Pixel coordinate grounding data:
------------------------------------------------------------------------

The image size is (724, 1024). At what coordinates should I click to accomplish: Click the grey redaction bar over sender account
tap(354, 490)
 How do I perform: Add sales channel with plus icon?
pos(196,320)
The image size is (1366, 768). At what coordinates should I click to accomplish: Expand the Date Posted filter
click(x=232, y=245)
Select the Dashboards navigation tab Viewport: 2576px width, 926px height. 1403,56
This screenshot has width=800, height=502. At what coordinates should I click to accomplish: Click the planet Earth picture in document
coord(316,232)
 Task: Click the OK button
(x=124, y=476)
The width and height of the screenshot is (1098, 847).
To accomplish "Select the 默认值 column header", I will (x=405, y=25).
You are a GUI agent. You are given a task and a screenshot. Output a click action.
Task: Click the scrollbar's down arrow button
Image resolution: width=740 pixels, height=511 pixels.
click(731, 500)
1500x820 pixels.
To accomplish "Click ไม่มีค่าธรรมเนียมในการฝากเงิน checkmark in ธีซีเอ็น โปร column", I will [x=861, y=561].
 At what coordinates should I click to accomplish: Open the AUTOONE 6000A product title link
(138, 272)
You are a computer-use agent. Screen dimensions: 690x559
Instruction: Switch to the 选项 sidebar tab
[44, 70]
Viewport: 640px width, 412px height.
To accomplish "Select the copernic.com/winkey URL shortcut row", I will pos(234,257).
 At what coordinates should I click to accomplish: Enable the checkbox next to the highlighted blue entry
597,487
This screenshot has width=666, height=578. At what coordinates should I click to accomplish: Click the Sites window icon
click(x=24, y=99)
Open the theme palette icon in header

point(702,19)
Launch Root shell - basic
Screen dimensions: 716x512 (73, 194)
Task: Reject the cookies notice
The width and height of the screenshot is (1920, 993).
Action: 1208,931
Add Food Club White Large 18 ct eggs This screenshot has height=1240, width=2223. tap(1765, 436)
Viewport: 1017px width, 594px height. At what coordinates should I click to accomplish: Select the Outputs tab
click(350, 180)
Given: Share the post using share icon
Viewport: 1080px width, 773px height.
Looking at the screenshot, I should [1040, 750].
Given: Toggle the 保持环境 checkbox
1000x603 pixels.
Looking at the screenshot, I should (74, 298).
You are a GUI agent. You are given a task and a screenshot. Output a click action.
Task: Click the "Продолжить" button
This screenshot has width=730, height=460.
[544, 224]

------------------------------------------------------------------------

Exercise requirements: Wherever the string "column" appears in the entries, copy that line.

Written solution:
To accomplish "Select the 默认值 column header", I will (x=405, y=25).
To accomplish "Click ไม่มีค่าธรรมเนียมในการฝากเงิน checkmark in ธีซีเอ็น โปร column", I will [x=861, y=561].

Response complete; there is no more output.